Work task — Repeat the lines from the line with "Instruction: Open the OPINION" to the line with "1367x772 pixels." in the listing below, keeping both end lines and adding nothing.

Records for the exercise —
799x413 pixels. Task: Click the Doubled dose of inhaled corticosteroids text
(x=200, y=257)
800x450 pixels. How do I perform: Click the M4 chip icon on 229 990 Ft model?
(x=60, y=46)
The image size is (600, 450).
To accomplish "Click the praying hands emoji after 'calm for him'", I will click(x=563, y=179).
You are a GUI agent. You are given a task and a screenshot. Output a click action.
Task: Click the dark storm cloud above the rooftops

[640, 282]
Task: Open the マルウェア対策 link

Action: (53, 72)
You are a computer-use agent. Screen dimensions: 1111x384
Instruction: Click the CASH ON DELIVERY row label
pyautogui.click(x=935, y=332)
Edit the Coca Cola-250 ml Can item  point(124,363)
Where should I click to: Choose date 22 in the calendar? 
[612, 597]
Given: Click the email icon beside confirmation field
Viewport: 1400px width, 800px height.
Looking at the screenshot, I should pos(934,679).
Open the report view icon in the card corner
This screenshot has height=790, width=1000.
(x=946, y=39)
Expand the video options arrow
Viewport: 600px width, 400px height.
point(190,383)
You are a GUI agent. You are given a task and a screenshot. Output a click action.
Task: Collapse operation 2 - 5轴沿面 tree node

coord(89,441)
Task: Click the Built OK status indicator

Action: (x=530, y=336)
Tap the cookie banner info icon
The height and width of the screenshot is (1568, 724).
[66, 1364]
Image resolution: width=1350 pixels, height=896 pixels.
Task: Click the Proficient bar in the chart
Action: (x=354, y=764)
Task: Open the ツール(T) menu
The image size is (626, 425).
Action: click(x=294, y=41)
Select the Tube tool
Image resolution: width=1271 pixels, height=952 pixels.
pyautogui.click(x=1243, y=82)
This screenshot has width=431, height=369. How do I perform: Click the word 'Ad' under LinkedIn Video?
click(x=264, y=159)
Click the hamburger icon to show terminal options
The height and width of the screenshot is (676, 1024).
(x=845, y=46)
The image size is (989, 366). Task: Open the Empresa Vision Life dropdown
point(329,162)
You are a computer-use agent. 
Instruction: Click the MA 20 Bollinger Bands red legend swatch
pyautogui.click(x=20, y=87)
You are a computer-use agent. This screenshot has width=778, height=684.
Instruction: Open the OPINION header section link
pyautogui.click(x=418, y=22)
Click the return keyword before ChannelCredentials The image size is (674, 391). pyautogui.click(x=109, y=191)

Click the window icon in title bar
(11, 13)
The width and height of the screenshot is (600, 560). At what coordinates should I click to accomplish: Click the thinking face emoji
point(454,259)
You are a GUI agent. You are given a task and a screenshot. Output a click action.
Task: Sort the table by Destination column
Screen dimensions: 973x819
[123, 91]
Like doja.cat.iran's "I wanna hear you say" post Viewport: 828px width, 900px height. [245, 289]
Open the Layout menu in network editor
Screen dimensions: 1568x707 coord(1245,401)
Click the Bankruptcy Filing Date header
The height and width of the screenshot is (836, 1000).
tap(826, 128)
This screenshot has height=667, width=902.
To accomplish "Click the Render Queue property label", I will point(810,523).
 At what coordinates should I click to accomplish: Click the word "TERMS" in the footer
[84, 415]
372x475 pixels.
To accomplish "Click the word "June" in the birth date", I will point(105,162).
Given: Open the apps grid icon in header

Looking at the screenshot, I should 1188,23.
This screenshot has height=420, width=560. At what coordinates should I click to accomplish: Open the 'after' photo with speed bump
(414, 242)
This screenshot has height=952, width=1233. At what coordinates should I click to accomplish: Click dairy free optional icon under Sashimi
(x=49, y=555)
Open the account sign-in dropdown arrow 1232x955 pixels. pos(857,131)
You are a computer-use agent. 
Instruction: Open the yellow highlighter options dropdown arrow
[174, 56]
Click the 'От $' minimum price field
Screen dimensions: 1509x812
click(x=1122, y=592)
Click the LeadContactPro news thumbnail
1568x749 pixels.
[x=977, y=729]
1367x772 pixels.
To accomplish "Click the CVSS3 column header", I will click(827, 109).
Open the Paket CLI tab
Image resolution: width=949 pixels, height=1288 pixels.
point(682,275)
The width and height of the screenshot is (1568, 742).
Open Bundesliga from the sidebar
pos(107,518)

Reply to the exercise —
Instruction: Open the OPINION header section link
pyautogui.click(x=418, y=22)
Click the return keyword before ChannelCredentials The image size is (674, 391). pyautogui.click(x=109, y=191)

Click the window icon in title bar
(11, 13)
The width and height of the screenshot is (600, 560). At what coordinates should I click to accomplish: Click the thinking face emoji
point(454,259)
You are a GUI agent. You are given a task and a screenshot. Output a click action.
Task: Sort the table by Destination column
Screen dimensions: 973x819
[123, 91]
Like doja.cat.iran's "I wanna hear you say" post Viewport: 828px width, 900px height. [245, 289]
Open the Layout menu in network editor
Screen dimensions: 1568x707 coord(1245,401)
Click the Bankruptcy Filing Date header
The height and width of the screenshot is (836, 1000).
tap(826, 128)
This screenshot has height=667, width=902.
To accomplish "Click the Render Queue property label", I will point(810,523).
 At what coordinates should I click to accomplish: Click the word "TERMS" in the footer
[84, 415]
372x475 pixels.
To accomplish "Click the word "June" in the birth date", I will point(105,162).
Given: Open the apps grid icon in header

Looking at the screenshot, I should 1188,23.
This screenshot has height=420, width=560. At what coordinates should I click to accomplish: Open the 'after' photo with speed bump
(414, 242)
This screenshot has height=952, width=1233. At what coordinates should I click to accomplish: Click dairy free optional icon under Sashimi
(x=49, y=555)
Open the account sign-in dropdown arrow 1232x955 pixels. pos(857,131)
You are a computer-use agent. 
Instruction: Open the yellow highlighter options dropdown arrow
[174, 56]
Click the 'От $' minimum price field
Screen dimensions: 1509x812
click(x=1122, y=592)
Click the LeadContactPro news thumbnail
1568x749 pixels.
[x=977, y=729]
1367x772 pixels.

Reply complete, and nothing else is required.